7. Selon le troisième, tout arrêt de la chambre de l'instruction doit comporter les motifs propres à justifier la décision et répondre aux articulations essentielles des mémoires des parties. L'insuffisance ou la contradiction des motifs équivaut à leur absence.
8. Pour confirmer l'ordonnance du juge des libertés et de la détention prolongeant la détention provisoire de M. [J], l'arrêt, par motifs propres, retient, d'une part, que s'il est indiqué que celui-ci est titulaire d'une carte de résident en France valable pour dix années, il n'en est pas justifié, d'autre part, qu'il convient de garantir le maintien de l'intéressé à la disposition de la justice et de prévenir le renouvellement de l'infraction.
9. En se déterminant ainsi, sans tenir compte de la copie du titre de séjour produite par M. [J] et sans s'expliquer, par des considérations de droit et de fait, d'une part, sur les raisons pour lesquelles cette prolongation de la détention provisoire constituait l'unique moyen de parvenir à ses deux objectifs, d'autre part, sur le caractère insuffisant du placement sous contrôle judiciaire ou de l'assignation à résidence avec surveillance électronique, la chambre de l'instruction a méconnu les textes susvisés et les principes ci-dessus rappelés.
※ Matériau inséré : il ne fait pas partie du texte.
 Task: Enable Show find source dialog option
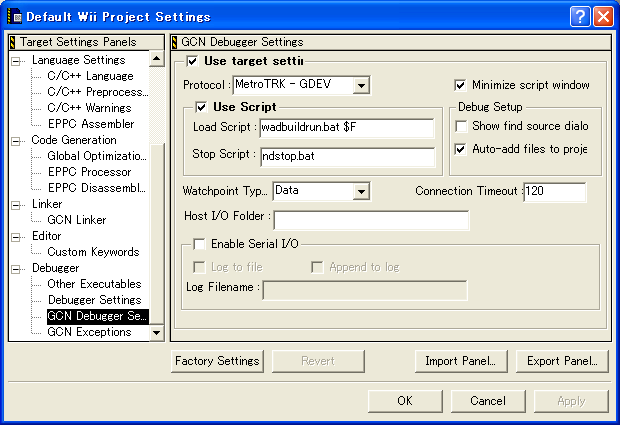coord(461,126)
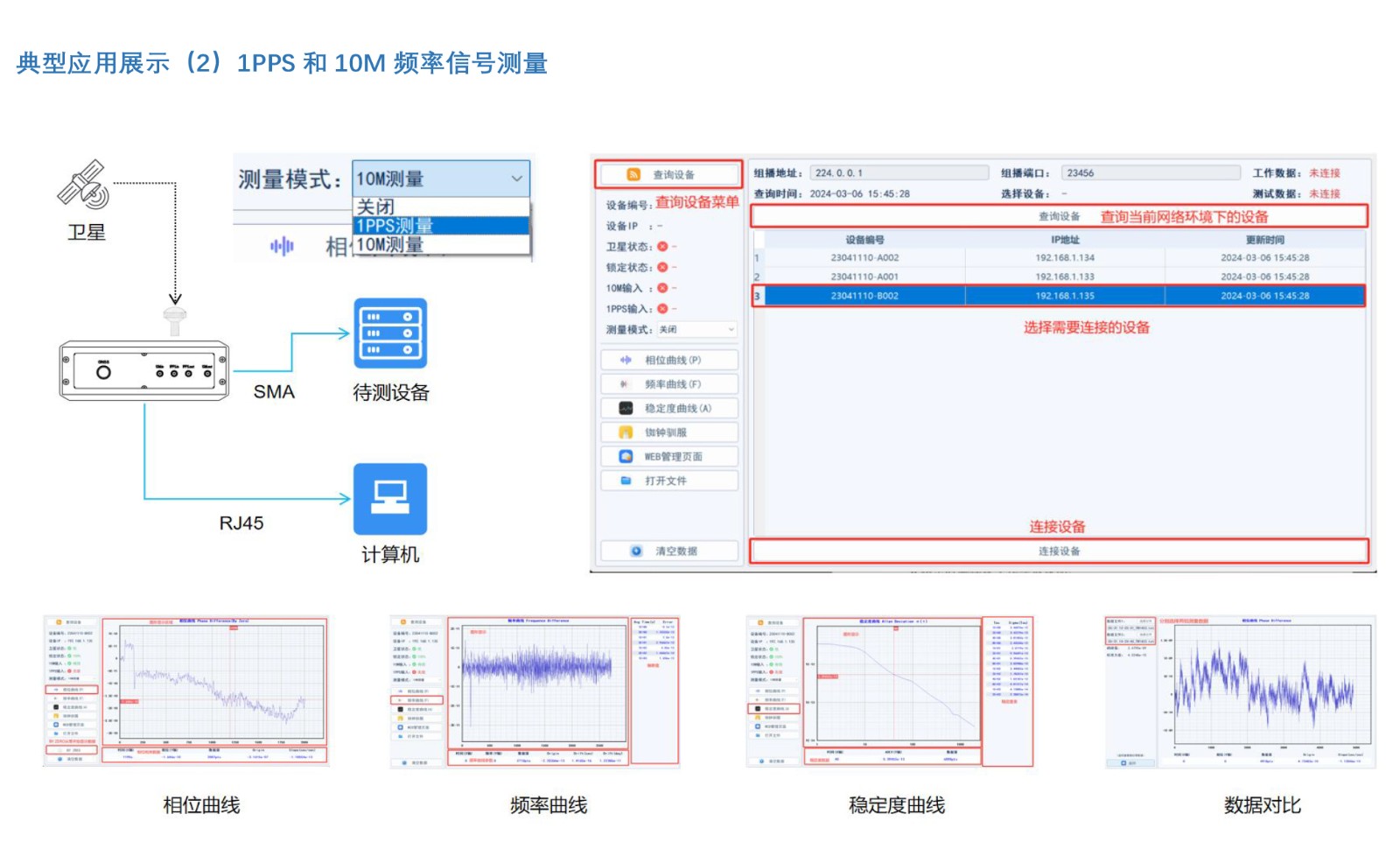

10. La cassation est par conséquent encourue de ces chefs.
PAR CES MOTIFS, la Cour :
CASSE et ANNULE, en toutes ses dispositions, l'arrêt susvisé de la chambre de l'instruction de la cour d'appel de Rennes, en date du 24 septembre 2021, et pour qu'il soit à nouveau jugé, conformément à la loi ;
RENVOIE la cause et les parties devant la chambre de l'instruction de la cour d'appel de Rennes, autrement composée, à ce désignée par délibération spéciale prise en chambre du conseil ;
ORDONNE l'impression du présent arrêt, sa transcription sur les registres du greffe de la chambre de l'instruction de la cour d'appel de Rennes et sa mention en marge ou à la suite de l'arrêt annulé ;
Ainsi fait et jugé par la Cour de cassation, chambre criminelle, et prononcé par le président le quatre janvier deux mille vingt-deux.